Writing like Shakespeare¶
Objective: Implement a Shakespeare poem generator using a Long Short-Term Memory network.
A Long Short-Term Memory (LSTM) network is a type of Recurrent Neural Network (RNN) designed to handle the vanishing gradient problem and learn long-term dependencies in sequential data. LSTMs have become a fundamental component in many deep learning applications, including natural language processing, speech recognition, and time series forecasting.
Import libraries¶
In [1]:
import numpy as np
from keras import Sequential, Input, layers, initializers, callbacks
from datetime import datetime
import sys
import matplotlib.pyplot as plt
import seaborn as sns
sns.set_style("whitegrid")
2025-01-04 12:51:21.462024: E external/local_xla/xla/stream_executor/cuda/cuda_fft.cc:477] Unable to register cuFFT factory: Attempting to register factory for plugin cuFFT when one has already been registered WARNING: All log messages before absl::InitializeLog() is called are written to STDERR E0000 00:00:1736016681.486617 125179 cuda_dnn.cc:8310] Unable to register cuDNN factory: Attempting to register factory for plugin cuDNN when one has already been registered E0000 00:00:1736016681.493300 125179 cuda_blas.cc:1418] Unable to register cuBLAS factory: Attempting to register factory for plugin cuBLAS when one has already been registered 2025-01-04 12:51:21.517326: I tensorflow/core/platform/cpu_feature_guard.cc:210] This TensorFlow binary is optimized to use available CPU instructions in performance-critical operations. To enable the following instructions: AVX2 FMA, in other operations, rebuild TensorFlow with the appropriate compiler flags.
Download the dataset¶
In [2]:
!wget -nc --progress=bar:force:noscroll https://raw.githubusercontent.com/LuisAngelMendozaVelasco/Deep_Learning_Specialization/main/Sequence_Models/Week1/Labs/data/shakespeare.txt -P /tmp
File '/tmp/shakespeare.txt' already there; not retrieving.
Load the dataset¶
In [3]:
with open('/tmp/shakespeare.txt', encoding='utf-8') as f:
text = f.read().lower()
chars = sorted(list(set(text)))
print('Number of unique characters in the dataset:', len(chars))
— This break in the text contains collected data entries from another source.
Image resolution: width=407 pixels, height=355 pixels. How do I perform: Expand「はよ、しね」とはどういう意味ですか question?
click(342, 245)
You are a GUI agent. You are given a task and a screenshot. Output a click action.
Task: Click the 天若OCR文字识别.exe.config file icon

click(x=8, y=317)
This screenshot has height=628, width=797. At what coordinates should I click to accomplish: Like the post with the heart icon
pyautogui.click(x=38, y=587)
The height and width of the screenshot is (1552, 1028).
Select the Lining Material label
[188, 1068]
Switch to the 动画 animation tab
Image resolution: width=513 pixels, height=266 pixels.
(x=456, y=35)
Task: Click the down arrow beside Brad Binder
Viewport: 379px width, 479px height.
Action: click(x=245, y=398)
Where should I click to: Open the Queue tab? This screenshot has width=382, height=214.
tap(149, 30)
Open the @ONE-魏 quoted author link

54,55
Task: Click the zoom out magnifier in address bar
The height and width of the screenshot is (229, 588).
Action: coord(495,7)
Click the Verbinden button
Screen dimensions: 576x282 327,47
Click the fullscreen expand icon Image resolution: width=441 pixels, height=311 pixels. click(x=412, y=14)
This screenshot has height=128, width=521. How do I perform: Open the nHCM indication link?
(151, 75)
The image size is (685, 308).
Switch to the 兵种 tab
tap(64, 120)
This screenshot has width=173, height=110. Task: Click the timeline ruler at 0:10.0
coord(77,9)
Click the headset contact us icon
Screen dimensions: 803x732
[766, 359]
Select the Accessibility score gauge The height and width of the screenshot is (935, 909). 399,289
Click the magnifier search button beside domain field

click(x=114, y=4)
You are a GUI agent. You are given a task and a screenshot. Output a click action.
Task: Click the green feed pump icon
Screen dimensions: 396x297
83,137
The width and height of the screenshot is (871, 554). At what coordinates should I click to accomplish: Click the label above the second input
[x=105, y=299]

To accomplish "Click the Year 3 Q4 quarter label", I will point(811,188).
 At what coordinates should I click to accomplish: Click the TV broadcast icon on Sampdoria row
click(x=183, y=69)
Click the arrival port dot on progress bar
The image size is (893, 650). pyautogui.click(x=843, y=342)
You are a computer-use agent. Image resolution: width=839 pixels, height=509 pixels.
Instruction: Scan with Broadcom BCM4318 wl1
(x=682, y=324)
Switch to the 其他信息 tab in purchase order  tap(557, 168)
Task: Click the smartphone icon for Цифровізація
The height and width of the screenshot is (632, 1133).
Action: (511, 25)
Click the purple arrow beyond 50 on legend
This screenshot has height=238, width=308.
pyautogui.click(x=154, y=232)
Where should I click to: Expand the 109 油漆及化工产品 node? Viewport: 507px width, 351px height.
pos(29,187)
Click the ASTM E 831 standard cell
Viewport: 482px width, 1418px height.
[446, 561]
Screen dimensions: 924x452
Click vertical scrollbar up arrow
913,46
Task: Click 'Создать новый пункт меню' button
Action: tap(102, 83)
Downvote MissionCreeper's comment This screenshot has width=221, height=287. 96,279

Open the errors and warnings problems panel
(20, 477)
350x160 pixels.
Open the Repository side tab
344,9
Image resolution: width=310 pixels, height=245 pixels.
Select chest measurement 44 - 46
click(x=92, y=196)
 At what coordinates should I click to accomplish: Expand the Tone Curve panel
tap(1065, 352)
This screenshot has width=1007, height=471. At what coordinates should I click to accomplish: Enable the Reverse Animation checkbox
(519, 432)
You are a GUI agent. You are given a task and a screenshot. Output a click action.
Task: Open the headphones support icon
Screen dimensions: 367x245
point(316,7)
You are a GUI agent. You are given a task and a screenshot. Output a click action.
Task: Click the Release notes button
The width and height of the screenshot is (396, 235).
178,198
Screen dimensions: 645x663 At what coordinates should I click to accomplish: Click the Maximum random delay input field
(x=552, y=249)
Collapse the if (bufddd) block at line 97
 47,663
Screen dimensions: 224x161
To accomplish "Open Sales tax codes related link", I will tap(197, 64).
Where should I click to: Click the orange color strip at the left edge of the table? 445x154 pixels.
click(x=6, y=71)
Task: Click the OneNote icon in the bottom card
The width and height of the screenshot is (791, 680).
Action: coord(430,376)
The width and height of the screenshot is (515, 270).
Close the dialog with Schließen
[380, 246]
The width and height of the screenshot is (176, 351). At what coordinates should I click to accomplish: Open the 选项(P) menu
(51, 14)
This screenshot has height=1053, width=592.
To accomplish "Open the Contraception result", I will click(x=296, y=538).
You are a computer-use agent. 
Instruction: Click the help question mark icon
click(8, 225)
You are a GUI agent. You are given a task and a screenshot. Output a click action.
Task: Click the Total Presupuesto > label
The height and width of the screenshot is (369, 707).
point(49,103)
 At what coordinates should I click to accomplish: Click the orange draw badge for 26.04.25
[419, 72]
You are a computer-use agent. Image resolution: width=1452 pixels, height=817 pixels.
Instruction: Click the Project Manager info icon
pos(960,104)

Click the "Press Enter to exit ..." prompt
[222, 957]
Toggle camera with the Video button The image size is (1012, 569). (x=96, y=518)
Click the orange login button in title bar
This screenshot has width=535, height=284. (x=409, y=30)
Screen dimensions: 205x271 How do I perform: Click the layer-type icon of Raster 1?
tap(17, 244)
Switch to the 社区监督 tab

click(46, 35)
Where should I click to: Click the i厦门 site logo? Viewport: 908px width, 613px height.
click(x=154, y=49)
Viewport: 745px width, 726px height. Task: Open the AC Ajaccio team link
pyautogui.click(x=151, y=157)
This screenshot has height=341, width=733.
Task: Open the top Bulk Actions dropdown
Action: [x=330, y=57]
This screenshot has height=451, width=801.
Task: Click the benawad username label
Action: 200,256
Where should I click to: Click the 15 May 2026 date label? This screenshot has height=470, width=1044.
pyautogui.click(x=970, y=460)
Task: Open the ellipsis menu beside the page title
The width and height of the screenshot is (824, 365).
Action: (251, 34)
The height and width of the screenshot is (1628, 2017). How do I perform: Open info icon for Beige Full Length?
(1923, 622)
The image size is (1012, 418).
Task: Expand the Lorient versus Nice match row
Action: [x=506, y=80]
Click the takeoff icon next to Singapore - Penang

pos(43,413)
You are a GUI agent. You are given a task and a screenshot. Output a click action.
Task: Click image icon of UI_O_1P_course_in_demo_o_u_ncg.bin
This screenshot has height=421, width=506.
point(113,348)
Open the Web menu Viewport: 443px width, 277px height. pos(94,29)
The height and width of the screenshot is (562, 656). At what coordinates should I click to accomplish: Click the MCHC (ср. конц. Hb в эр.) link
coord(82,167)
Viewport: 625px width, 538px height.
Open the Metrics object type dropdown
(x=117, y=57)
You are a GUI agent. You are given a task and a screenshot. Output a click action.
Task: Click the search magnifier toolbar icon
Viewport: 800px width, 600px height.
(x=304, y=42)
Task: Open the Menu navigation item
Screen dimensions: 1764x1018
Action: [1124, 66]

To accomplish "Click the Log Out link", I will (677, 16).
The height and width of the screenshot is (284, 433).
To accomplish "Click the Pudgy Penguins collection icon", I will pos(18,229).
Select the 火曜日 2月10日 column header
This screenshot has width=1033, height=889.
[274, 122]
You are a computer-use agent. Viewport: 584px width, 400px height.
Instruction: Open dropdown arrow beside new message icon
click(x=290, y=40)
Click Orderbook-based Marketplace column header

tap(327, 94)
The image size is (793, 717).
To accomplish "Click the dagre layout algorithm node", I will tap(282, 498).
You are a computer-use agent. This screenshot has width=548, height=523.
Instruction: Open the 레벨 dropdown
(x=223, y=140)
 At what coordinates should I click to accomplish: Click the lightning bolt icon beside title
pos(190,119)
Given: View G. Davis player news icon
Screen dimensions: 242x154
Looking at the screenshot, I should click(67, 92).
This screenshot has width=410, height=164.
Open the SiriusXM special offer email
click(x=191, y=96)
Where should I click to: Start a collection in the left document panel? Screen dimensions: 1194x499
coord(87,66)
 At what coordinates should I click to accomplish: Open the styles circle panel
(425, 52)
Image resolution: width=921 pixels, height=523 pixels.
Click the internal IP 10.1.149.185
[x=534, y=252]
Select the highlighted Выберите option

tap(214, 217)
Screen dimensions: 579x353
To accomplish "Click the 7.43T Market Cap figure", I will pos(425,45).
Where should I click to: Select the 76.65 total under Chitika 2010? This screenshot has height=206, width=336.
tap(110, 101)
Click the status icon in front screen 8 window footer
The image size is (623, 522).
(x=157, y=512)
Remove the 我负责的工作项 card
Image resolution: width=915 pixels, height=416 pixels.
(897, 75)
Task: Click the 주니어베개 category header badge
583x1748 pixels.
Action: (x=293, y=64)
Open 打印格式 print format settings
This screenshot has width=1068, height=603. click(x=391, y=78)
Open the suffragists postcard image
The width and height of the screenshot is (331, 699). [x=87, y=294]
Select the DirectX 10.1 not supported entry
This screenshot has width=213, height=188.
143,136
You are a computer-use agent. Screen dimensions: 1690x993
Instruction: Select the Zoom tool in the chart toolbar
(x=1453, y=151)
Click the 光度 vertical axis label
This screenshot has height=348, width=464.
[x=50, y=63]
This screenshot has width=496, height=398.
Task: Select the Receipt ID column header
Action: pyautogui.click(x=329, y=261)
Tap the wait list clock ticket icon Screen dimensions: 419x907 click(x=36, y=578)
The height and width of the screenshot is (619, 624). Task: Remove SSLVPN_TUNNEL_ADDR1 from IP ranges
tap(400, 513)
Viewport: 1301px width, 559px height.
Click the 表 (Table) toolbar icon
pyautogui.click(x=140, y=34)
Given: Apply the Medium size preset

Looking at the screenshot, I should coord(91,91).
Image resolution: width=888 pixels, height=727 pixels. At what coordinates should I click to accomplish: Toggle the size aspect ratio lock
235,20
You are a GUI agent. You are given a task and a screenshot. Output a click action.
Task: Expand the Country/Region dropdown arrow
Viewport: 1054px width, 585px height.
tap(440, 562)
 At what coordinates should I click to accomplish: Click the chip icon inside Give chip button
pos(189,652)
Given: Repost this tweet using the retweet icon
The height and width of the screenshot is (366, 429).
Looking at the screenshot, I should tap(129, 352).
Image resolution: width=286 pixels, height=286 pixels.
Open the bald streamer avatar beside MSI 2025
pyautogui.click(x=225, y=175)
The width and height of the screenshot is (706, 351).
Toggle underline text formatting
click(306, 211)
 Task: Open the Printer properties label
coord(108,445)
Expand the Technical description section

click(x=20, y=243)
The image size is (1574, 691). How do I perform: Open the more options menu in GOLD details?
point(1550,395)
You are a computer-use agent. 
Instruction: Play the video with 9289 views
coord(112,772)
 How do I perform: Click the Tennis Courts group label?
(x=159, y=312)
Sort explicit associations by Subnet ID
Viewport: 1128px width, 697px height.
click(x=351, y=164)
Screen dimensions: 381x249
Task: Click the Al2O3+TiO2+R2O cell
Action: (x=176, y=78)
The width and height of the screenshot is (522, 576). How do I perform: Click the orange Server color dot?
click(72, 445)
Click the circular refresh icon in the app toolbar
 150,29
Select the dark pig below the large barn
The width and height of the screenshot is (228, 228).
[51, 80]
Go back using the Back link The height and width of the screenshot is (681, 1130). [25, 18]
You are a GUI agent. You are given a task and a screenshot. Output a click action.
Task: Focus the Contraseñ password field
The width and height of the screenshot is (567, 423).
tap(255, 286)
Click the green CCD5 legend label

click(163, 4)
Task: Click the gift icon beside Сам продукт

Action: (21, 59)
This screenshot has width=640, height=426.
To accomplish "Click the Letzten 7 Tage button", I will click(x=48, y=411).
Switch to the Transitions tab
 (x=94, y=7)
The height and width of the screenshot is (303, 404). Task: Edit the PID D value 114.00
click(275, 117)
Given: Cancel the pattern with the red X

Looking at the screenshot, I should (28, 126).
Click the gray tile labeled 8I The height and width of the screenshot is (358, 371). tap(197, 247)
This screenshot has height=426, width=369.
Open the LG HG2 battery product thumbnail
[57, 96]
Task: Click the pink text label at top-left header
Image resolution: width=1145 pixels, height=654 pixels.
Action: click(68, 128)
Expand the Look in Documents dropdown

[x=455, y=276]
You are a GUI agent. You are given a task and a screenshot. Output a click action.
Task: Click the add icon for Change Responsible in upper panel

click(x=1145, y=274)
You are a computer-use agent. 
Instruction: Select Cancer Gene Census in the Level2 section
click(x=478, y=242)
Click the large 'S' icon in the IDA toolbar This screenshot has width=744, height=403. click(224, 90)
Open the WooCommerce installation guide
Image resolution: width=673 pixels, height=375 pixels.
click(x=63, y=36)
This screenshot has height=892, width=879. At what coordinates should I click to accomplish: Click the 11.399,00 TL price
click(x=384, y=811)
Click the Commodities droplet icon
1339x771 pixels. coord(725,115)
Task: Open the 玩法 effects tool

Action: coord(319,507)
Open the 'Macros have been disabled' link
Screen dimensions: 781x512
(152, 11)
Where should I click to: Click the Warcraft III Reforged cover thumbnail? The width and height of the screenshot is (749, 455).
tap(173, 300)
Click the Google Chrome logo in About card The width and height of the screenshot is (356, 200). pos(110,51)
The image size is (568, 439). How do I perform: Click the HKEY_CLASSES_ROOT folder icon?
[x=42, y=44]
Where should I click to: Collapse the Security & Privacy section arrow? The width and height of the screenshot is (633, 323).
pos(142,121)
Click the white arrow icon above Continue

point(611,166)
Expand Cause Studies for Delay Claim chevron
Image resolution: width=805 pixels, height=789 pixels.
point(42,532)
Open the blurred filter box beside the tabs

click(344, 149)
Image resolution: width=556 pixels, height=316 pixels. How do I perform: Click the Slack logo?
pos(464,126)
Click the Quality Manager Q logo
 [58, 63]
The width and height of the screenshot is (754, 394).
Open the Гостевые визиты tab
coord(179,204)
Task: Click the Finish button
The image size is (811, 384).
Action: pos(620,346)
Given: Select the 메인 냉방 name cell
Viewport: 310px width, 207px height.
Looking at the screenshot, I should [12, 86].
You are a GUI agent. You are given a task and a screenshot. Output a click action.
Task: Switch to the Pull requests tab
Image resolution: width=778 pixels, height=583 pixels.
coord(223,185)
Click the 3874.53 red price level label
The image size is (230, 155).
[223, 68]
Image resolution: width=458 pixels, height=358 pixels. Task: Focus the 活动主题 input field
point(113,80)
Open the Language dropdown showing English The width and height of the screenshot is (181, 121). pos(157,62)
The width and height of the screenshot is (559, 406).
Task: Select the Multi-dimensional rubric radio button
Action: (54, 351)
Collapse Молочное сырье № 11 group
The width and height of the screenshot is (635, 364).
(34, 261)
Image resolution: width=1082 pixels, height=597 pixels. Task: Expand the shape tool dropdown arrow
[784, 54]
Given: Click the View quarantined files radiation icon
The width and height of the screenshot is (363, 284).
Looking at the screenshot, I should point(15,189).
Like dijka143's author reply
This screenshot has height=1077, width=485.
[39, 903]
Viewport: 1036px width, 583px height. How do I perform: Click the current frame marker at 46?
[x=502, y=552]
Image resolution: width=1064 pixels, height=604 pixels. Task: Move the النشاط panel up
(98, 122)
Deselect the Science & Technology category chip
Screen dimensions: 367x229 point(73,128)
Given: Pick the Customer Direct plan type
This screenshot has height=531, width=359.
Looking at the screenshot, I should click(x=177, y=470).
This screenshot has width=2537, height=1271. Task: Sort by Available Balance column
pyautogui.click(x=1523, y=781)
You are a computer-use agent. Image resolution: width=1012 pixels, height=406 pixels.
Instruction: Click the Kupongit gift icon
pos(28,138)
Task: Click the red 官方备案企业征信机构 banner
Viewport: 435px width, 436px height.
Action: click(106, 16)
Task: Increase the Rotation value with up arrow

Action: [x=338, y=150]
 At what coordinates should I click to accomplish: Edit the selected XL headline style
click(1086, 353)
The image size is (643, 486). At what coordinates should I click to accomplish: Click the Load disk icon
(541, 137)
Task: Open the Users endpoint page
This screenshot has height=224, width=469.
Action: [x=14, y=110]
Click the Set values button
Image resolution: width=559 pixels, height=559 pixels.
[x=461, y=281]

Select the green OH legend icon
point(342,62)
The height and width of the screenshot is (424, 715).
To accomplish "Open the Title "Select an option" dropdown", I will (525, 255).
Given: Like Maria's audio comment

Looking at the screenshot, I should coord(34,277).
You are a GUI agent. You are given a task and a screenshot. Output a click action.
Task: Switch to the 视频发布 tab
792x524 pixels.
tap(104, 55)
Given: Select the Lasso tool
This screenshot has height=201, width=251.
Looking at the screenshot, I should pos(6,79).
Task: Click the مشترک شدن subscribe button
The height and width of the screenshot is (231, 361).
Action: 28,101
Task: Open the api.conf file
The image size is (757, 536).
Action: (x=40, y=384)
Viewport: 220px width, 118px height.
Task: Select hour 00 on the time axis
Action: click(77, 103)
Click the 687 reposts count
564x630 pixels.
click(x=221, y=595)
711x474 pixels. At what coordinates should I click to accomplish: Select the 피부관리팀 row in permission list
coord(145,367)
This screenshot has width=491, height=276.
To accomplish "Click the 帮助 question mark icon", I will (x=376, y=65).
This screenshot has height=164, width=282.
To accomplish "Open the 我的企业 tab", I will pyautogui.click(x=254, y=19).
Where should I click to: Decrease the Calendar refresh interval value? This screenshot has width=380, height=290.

print("\nText:\n", text[:1000] + "...")
Number of unique characters in the dataset: 38 Text: the sonnets by william shakespeare from fairest creatures we desire increase, that thereby beauty's rose might never die, but as the riper should by time decease, his tender heir might bear his memory: but thou contracted to thine own bright eyes, feed'st thy light's flame with self-substantial fuel, making a famine where abundance lies, thy self thy foe, to thy sweet self too cruel: thou that art now the world's fresh ornament, and only herald to the gaudy spring, within thine own bud buriest thy content, and tender churl mak'st waste in niggarding: pity the world, or else this glutton be, to eat the world's due, by the grave and thee. when forty winters shall besiege thy brow, and dig deep trenches in thy beauty's field, thy youth's proud livery so gazed on now, will be a tattered weed of small worth held: then being asked, where all thy beauty lies, where all the treasure of thy lusty days; to say within thine own deep sunken eyes, were an all-eating shame, and thriftless prais...
Create the training set¶
In [4]:
def build_data(text, Tx=40, stride=3):
"""
Create a training set by scanning a window of size Tx over the text corpus, with stride 3.
Arguments:
text -- string, corpus of Shakespearian poem
Tx -- sequence length, number of time-steps (or characters) in one training example
stride -- how much the window shifts itself while scanning
Returns:
X -- list of training examples
Y -- list of training labels
"""
X = []
Y = []
for i in range(0, len(text) - Tx, stride):
X.append(text[i: i + Tx])
Y.append(text[i + Tx])
print('Number of training examples:', len(X))
return X, Y
def vectorization(X, Y, n_x, char_indexes, Tx=40):
"""
Convert X and Y (lists) into arrays to be given to a recurrent neural network.
Arguments:
X --
Y --
Tx -- integer, sequence length
Returns:
x -- array of shape (m, Tx, len(chars))
y -- array of shape (m, len(chars))
"""
m = len(X)
x = np.zeros((m, Tx, n_x), dtype=bool)
y = np.zeros((m, n_x), dtype=bool)
for i, sentence in enumerate(X):
for t, char in enumerate(sentence):
x[i, t, char_indexes[char]] = 1
y[i, char_indexes[Y[i]]] = 1
return x, y
In [5]:
Tx = 40
char_indexes = dict((c, i) for i, c in enumerate(chars))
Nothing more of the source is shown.